Un nuovo orizzonte ispirato a Slowhand
Oggi, a 71 anni, Morse sente che è arrivato il momento di cambiare. In una recente intervista al programma Boomerocity, ripresa da Ultimate Guitar, ha spiegato di aver accettato una verità inevitabile: non può più suonare come quando aveva 40 anni.
Steve Morse vuole ancora suonare, vuole ancora scrivere musica, ma ha capito di dover cambiare approccio. In questa ricerca entra in gioco Eric Clapton e la sua trasformazione artistica incarnata dal soprannome Slowhand.
La lezione di Eric Clapton
Nel 1977 Eric Clapton pubblicò l’album Slowhand, segnando una svolta decisiva. Meno aggressività, più attenzione alla melodia, al fraseggio e al peso di ogni nota. Un modello che oggi appare sorprendentemente adatto anche alla fase in cui si trova Steve Morse.
Ripensando a un concerto visto dal vivo, Steve Morse ha ricordato Eric Clapton sul palco insieme a Albert Lee, suo amico e artista legato al marchio Ernie Ball. In quel contesto, Lee si occupava degli assoli più vistosi mentre Clapton si concentrava su un blues maturo e misurato. Un equilibrio che Morse sente sempre più vicino alla propria sensibilità attuale.

Tecnica, dolore e adattamento
Negli ultimi anni Morse ha dovuto fare i conti con l’artrite, modificando progressivamente il suo stile. Circa dieci anni fa aveva già cambiato la posizione del plettro, arrivando a utilizzare tre diversi modi di impugnarlo per adattarsi al livello di dolore. Aveva persino progettato un sistema di muting personale per continuare a suonare con efficacia.

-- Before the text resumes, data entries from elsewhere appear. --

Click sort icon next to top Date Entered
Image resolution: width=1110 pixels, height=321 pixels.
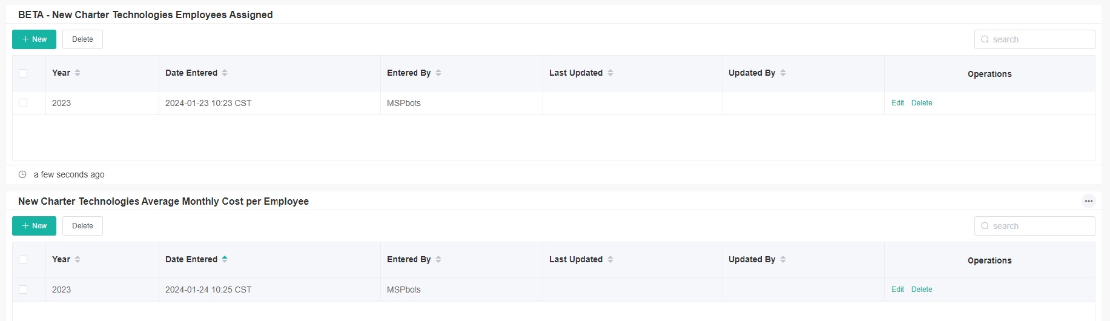[x=225, y=73]
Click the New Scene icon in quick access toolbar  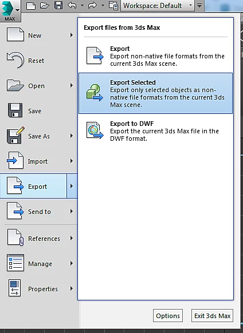[31, 5]
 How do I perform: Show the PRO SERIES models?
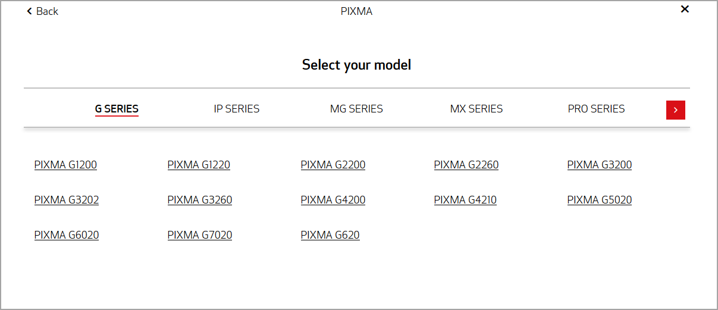pyautogui.click(x=596, y=109)
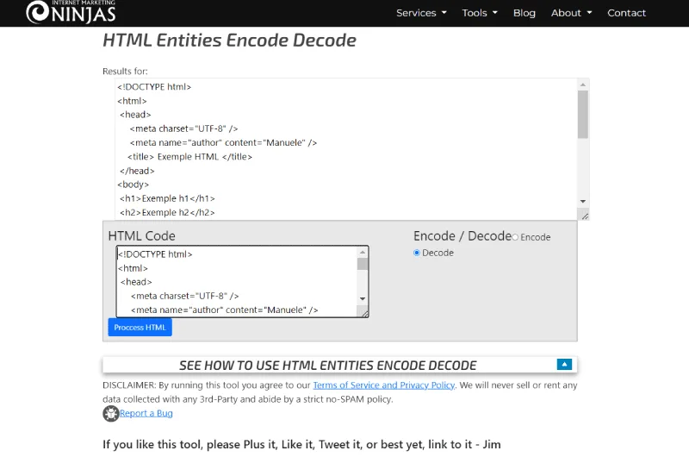Go to the Blog page
Viewport: 689px width, 457px height.
525,13
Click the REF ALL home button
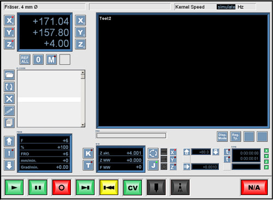The width and height of the screenshot is (273, 200). pos(25,59)
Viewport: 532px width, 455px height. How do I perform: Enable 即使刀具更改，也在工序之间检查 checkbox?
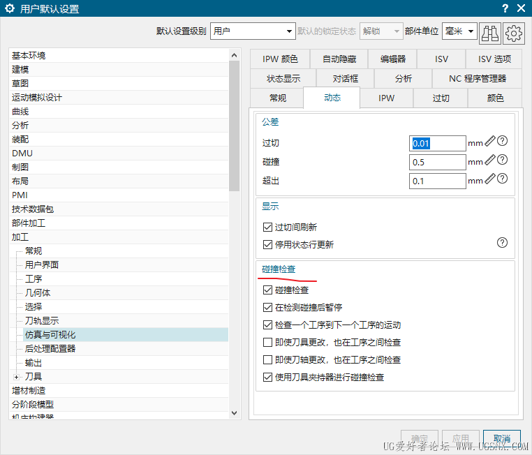pos(268,343)
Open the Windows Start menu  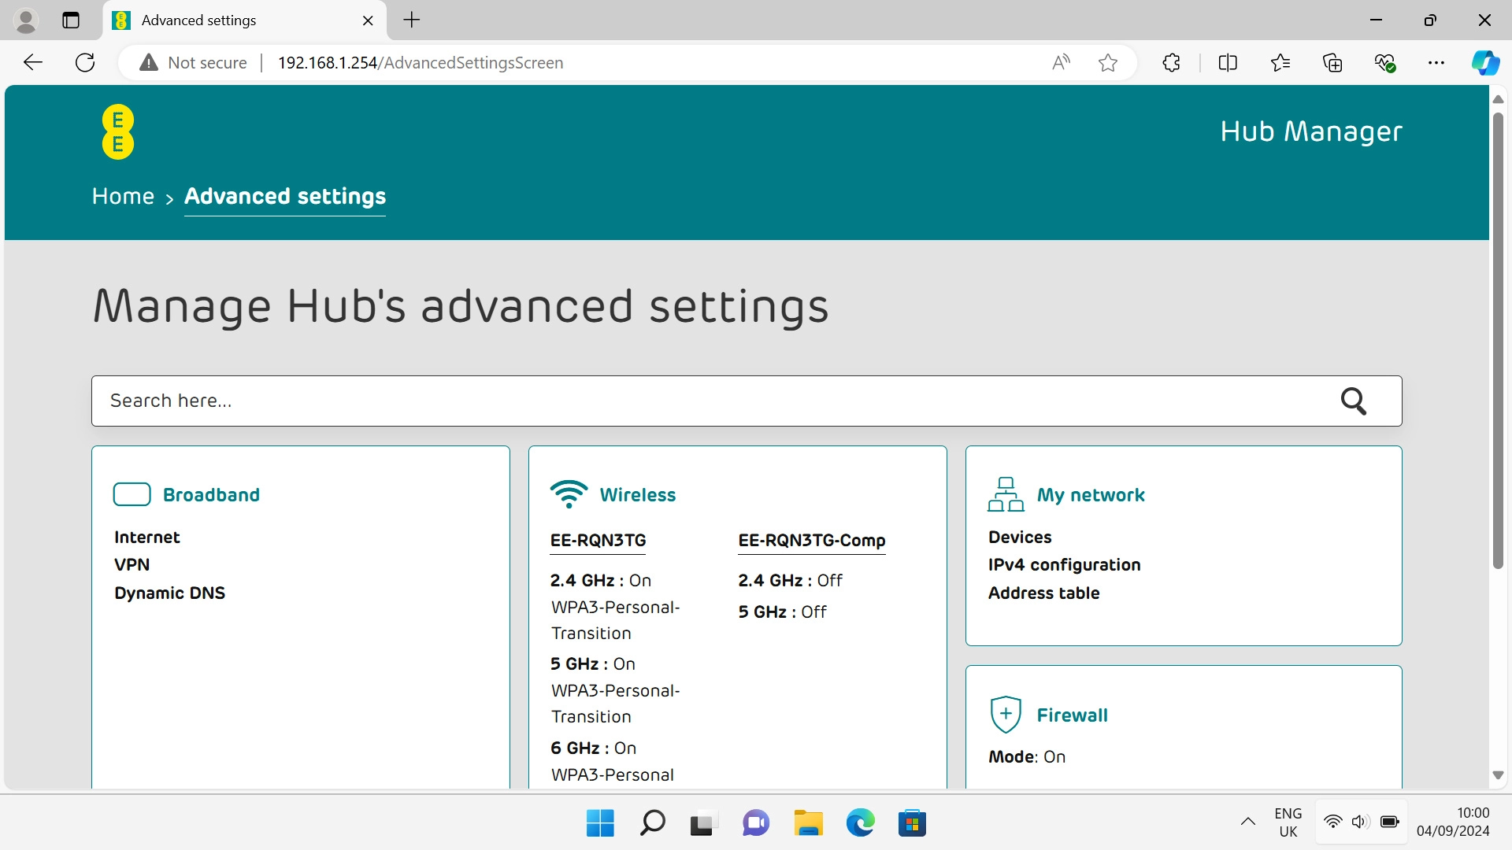[x=599, y=822]
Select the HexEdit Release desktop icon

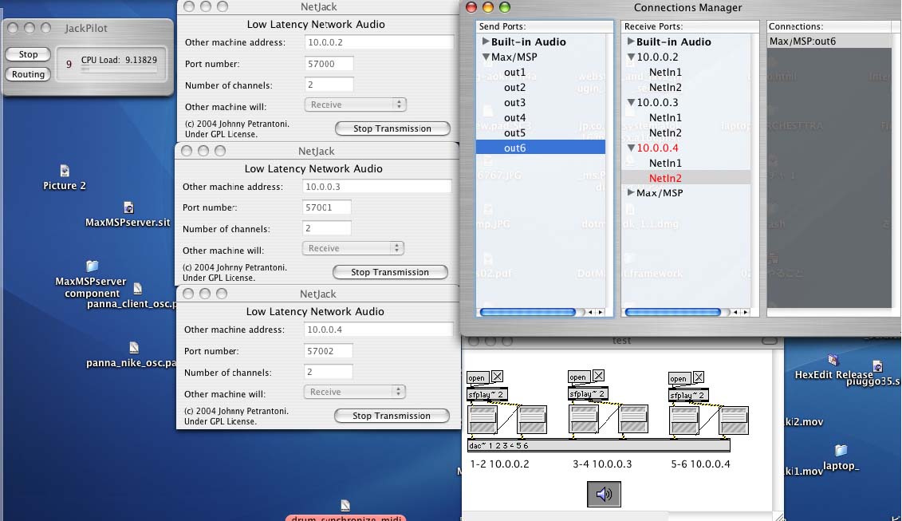[x=833, y=361]
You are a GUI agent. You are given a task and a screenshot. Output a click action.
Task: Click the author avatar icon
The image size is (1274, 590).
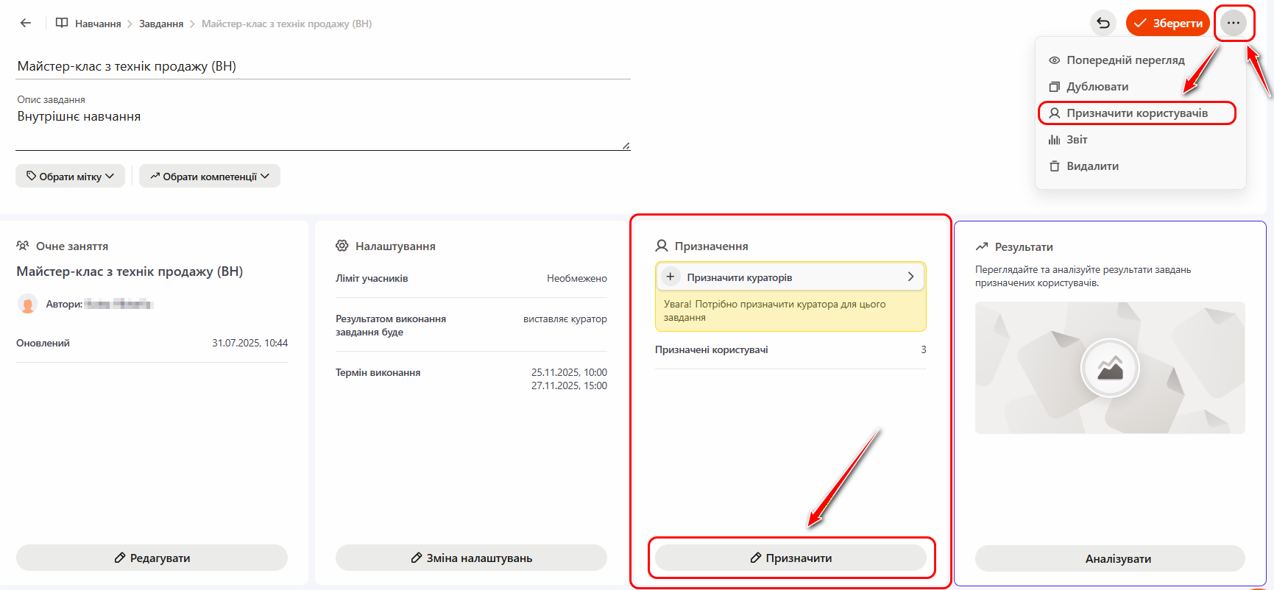point(27,304)
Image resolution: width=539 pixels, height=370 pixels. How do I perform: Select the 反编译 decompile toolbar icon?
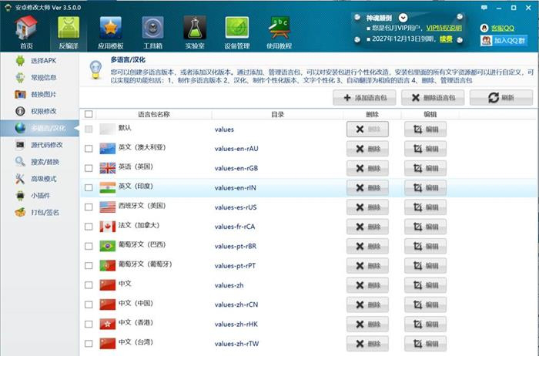click(70, 29)
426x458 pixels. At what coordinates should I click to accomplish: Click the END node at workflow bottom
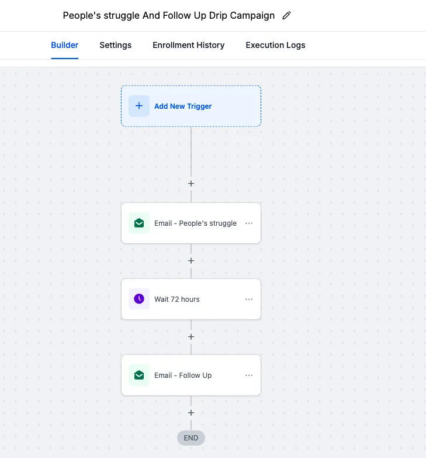pyautogui.click(x=191, y=438)
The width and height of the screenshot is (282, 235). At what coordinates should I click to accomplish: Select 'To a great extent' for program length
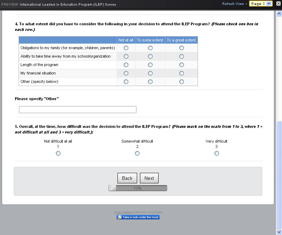(181, 65)
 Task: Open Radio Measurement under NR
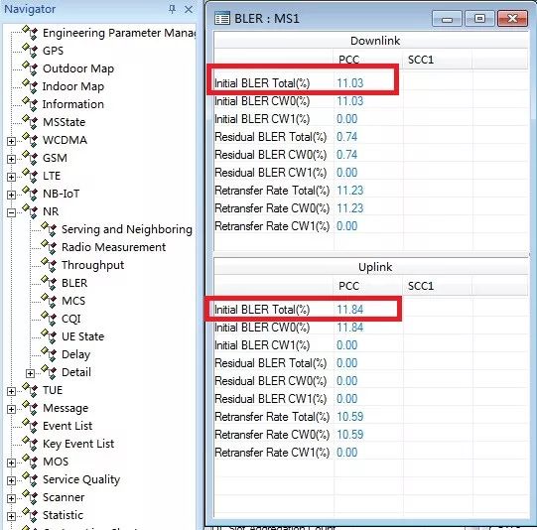[113, 247]
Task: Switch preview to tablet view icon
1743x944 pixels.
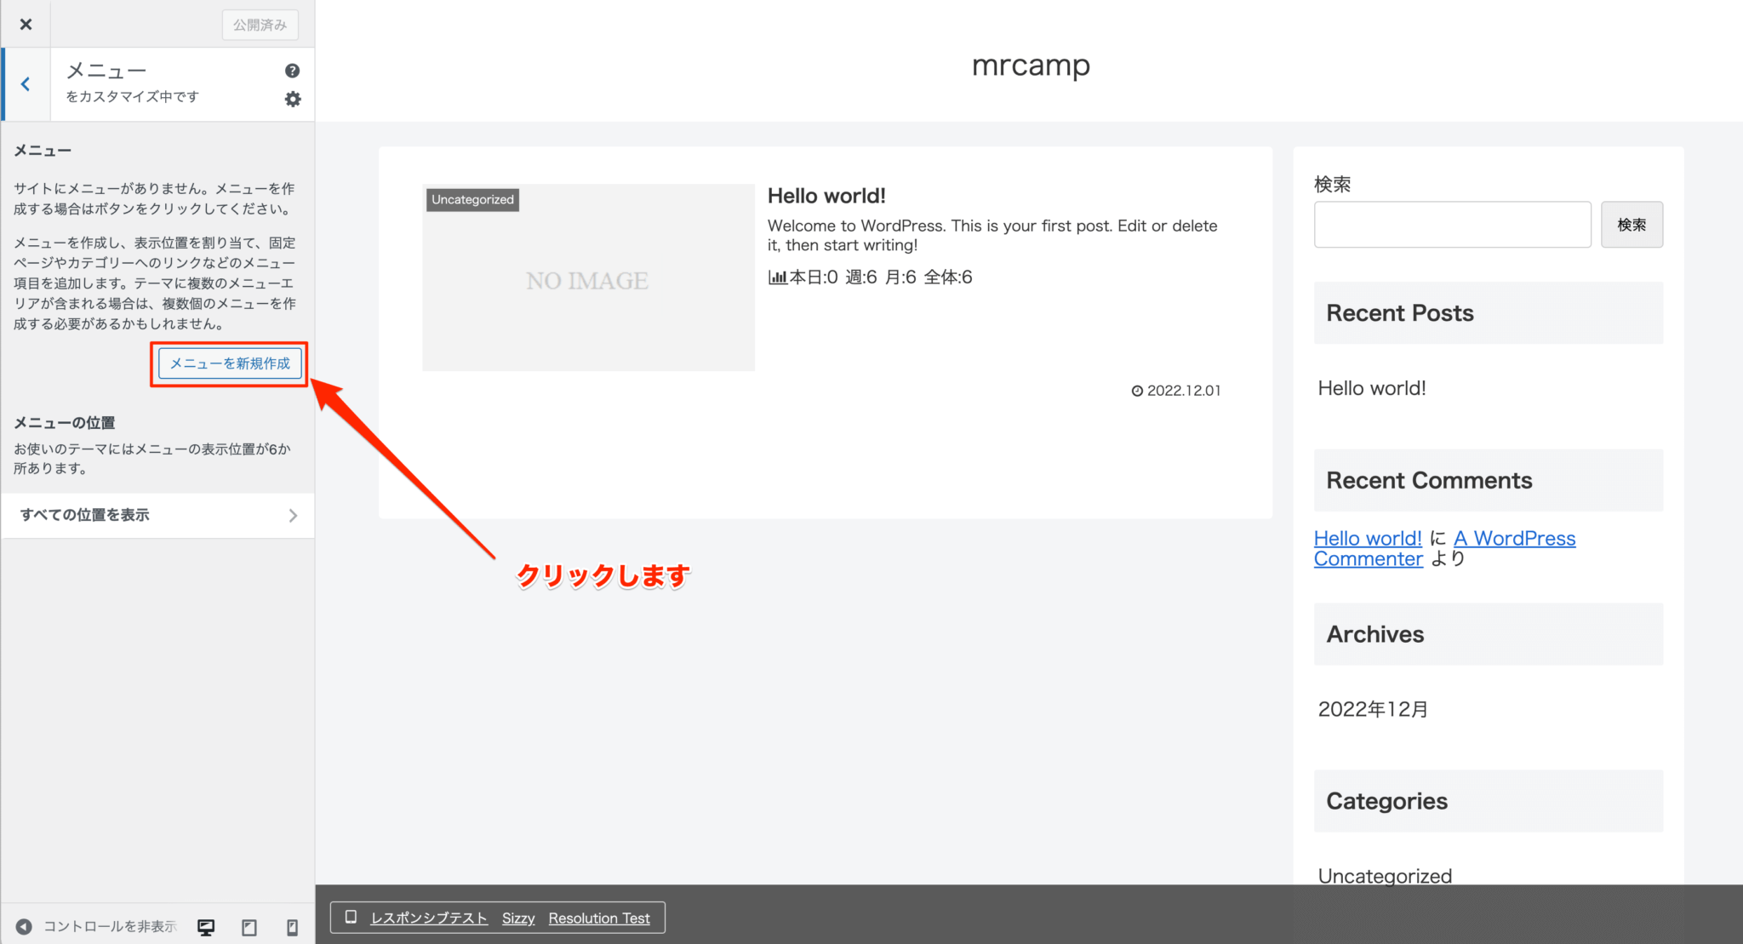Action: tap(249, 926)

Oggi però ammette di aver spinto quelle soluzioni al limite. Serve qualcosa di nuovo, un ulteriore passo avanti per rendere la musica sostenibile nel tempo.
Perdite personali e voglia di andare avanti
Alla fatica fisica si sono aggiunte prove profonde. La perdita della moglie e l’addio alla band che lo ha accompagnato per 28 anni rendono questa fase una delle più complesse della sua vita. Ricominciare con una tecnica diversa, in un contesto completamente nuovo, è una sfida enorme. Ma è una sfida che Morse non intende evitare.
Il presente e ciò che verrà
Nonostante tutto, la creatività non si è fermata. La Steve Morse Band ha pubblicato di recente l’album Triangulation, confermando la volontà di guardare avanti.
La storia di Steve Morse oggi non parla di resa, ma di trasformazione. È il racconto di un musicista che accetta i limiti, li studia e prova a trasformarli in nuove possibilità sonore. Una lezione che va oltre la chitarra e riguarda il modo di affrontare ogni nuovo inizio.